I had already entered “groups” in their account and had found no change. Thus as described above I logged them in again. This implies logging out before doing so. Logging in again did not do the trick. Only reinstalling USB sound via YAST changed the situation. This tidied up the display at Settings > Multimedia > Audio by properly graying out all of three mainbord sound entries and enabling USB sound.
Hmm maybe you broke something when poking things trying to get it to work for all.
Any how good that it is working
I can’t tell what was wrong with the in initial installation. I just plugged in the speakers and fired up YAST > Hardware > Sound. I added USB sound and deactivated onboard sound. Then I finished by clicking OK until done, no more tinkering.
Any how good that it is working
Yes, I was quite optimistic, because all users had sound. Later on it turned out, that there is a nasty side effect: Switching from graphical login of user A to user B results in grabbing of inactive user’s A **kwin **process 100% cpu load. It never happens the other way. User B’s kwin never exhibits this rogue behaviour. I was logged in as user A when installing USB sound. When user B is playing a movie Firefox keeps playing the movie upon switching to user A and vice versa. Switching users never caused any trouble when using onboard sound. Any thoughts?
Found out what went wrong. When booting the machine everything was back to the situation in post #1. Boot messages were hinting to sound server kill:
2014-12-21T13:00:01.933607+01:00 hofkirchen systemd[1339]: Stopped target Sound Card.
2014-12-21T13:00:01.939192+01:00 hofkirchen systemd[1339]: Starting Default.
2014-12-21T13:00:01.940004+01:00 hofkirchen systemd[1339]: Reached target Default.
2014-12-21T13:00:01.940571+01:00 hofkirchen systemd[1339]: Startup finished in 46ms.
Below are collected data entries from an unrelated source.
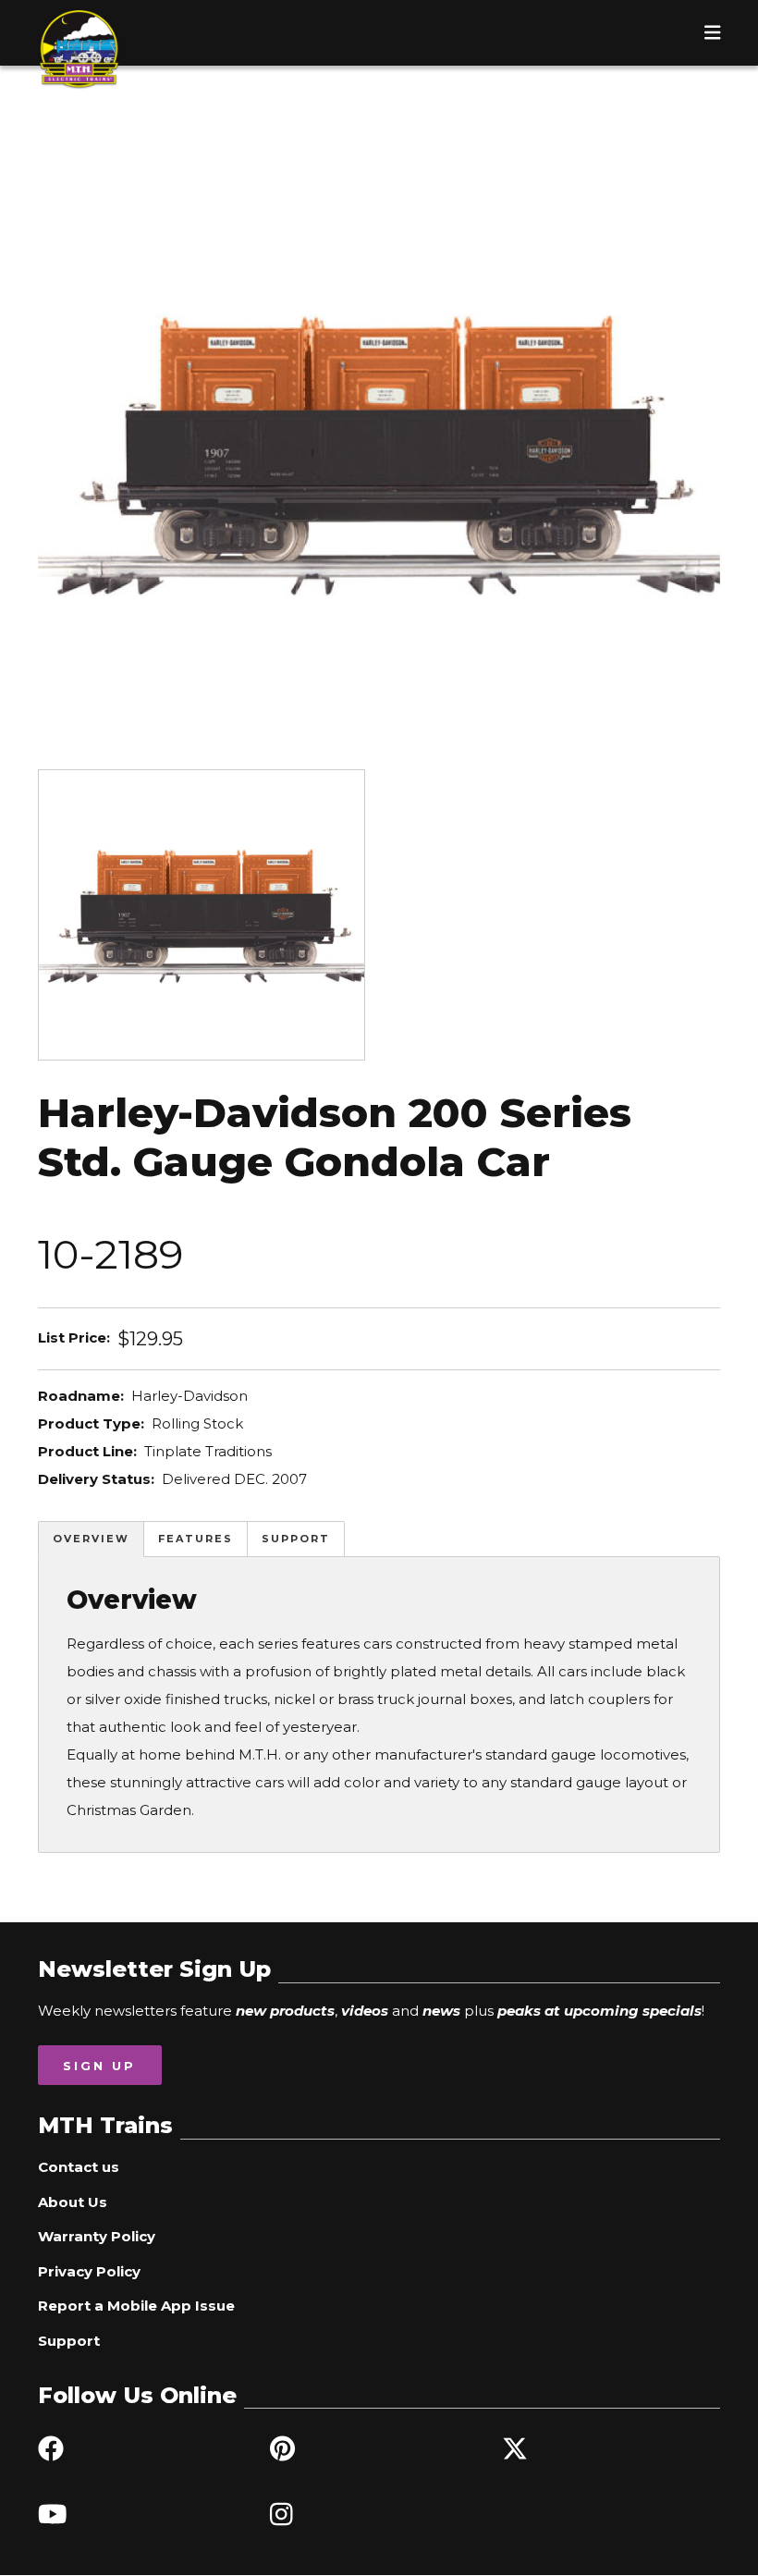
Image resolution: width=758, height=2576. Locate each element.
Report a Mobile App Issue (136, 2305)
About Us (72, 2202)
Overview (91, 1538)
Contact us (78, 2167)
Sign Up (99, 2065)
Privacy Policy (89, 2271)
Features (195, 1538)
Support (296, 1538)
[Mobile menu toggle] (712, 32)
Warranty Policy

I found out that openSUSE had installed both alsa and pulseaudio. The startup script killed pulseaudio replacing it by alsa. This worked fine for onboard sound but failed when adding USB sound. I deinstalled pulseaudio and rebooted. Everything works fine after startup without further tinkering. 
alsa and pulse are not mutually exclusive. If you can live with out pulse fine.
I deleted the server only and kept the libraries. Actually alsa and pulseaudio are collaborating. Rogue kwin got fixed by rebuilding the akonadi database.